我一下子就火了:“你才浑呢!”尹继傲一下子揪住我脖领子把我按墙上:“小兔崽子,你不浑,你整天跟商平屁股后面让人当枪使。”“我没。。。。。。”
“没什么没,谁挑唆的你在青楼买丫头?谁提点的春妮和人有私,你怎么就让人给揍了,你挨揍怎么就风传是我们骁骑营干的,这事儿前因后果我他妈还刚知道个大概呢,怎么提前一个月就有人门儿清了。我告诉你苏郁,你少跟我这哼哼唧唧装委屈。你什么东西啊你,人看不上你你不知道啊,整天热脸贴人家冷屁股。打他舅舅那算起就没一个好东西。

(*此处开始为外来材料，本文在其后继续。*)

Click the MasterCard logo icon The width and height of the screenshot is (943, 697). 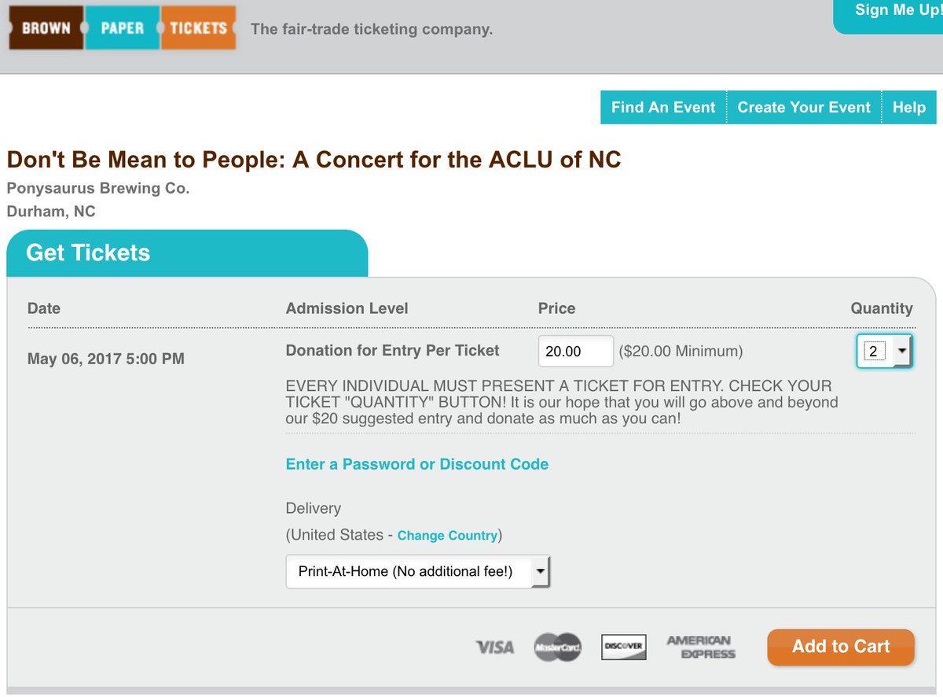[x=558, y=647]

你爹你哥跟他们家不对你不知道啊,整天跟人家瞎搅合什么啊你。你怎么就不是我弟弟啊你说。”
尹继傲死命按着我,连珠炮似的把我一通臭骂,不过,听着听着,我就停止了挣扎。心里的感觉有些奇妙。原来,我自以为活了两辈子看事比别人都明白,没想到,人家用一只眼,就把这些看得通透了。不过听到最后我又有些莫名其妙:“我是你弟怎么样啊?你哪点比我哥好了。”
“你是我弟,没有苏涵拦着,我就掐死你完事,大家省心!”
事实证明,有些人讨厌是天生的,与视角,立场,真的没多大关系。
认亲
别别扭扭、磨磨蹭蹭的到了彭家,春妮一看见我脸就绿了,嘴哆嗦了半天,才出来一句完整的话来:“二爷,您刚才,真是逛街去了?”我低头看看自己这一身,走的时候还是簇新的衣裳,回来已经过了一回水了,皱皱巴巴,花花绿绿的,当真是惨不忍睹。想起今日正式拜会彭虎,原是打算冰释前嫌,再商讨婚事的,心里早就把自己当了春妮的娘家人,可如今这般狼狈,当真是丢春妮的脸。
我满面羞愧,只得悄拉春妮衣袖,轻声说道:“姐姐,我这模样当真失礼,对不住你了。”春妮一把拉住我胳膊细瞧:“那些都不打紧,只是你这又是怎么回事,这才多会的功夫就挂了彩,这么长的大口子,可是又跟人打架了?”我忙摆摆手道:“不是的,你先别急,我再不闯祸的,回去跟你细细的说。”
“咳咳”门口响起一阵咳嗽声,我一惊,从春妮手中抽出胳膊,抬头正对上尹继傲若有所思的目光。我和春妮都有些不自在,气氛一时间变得古怪起来。
“两位,咱有什么话进屋说去吧,这里过堂风,心口让风嗖的怪凉的,虎子还一个人屋里躺着呢。”
我被尹继傲几句不咸不淡的话说的没意思起来,这个人就是这样,就是护着自己人,至于别人面子下不来台,他才不管呢。此刻他替彭虎操闲心,原是关心兄弟的好意,只是春妮和我并无不可见人的,又招谁惹谁了。一时觉得心里怄得很。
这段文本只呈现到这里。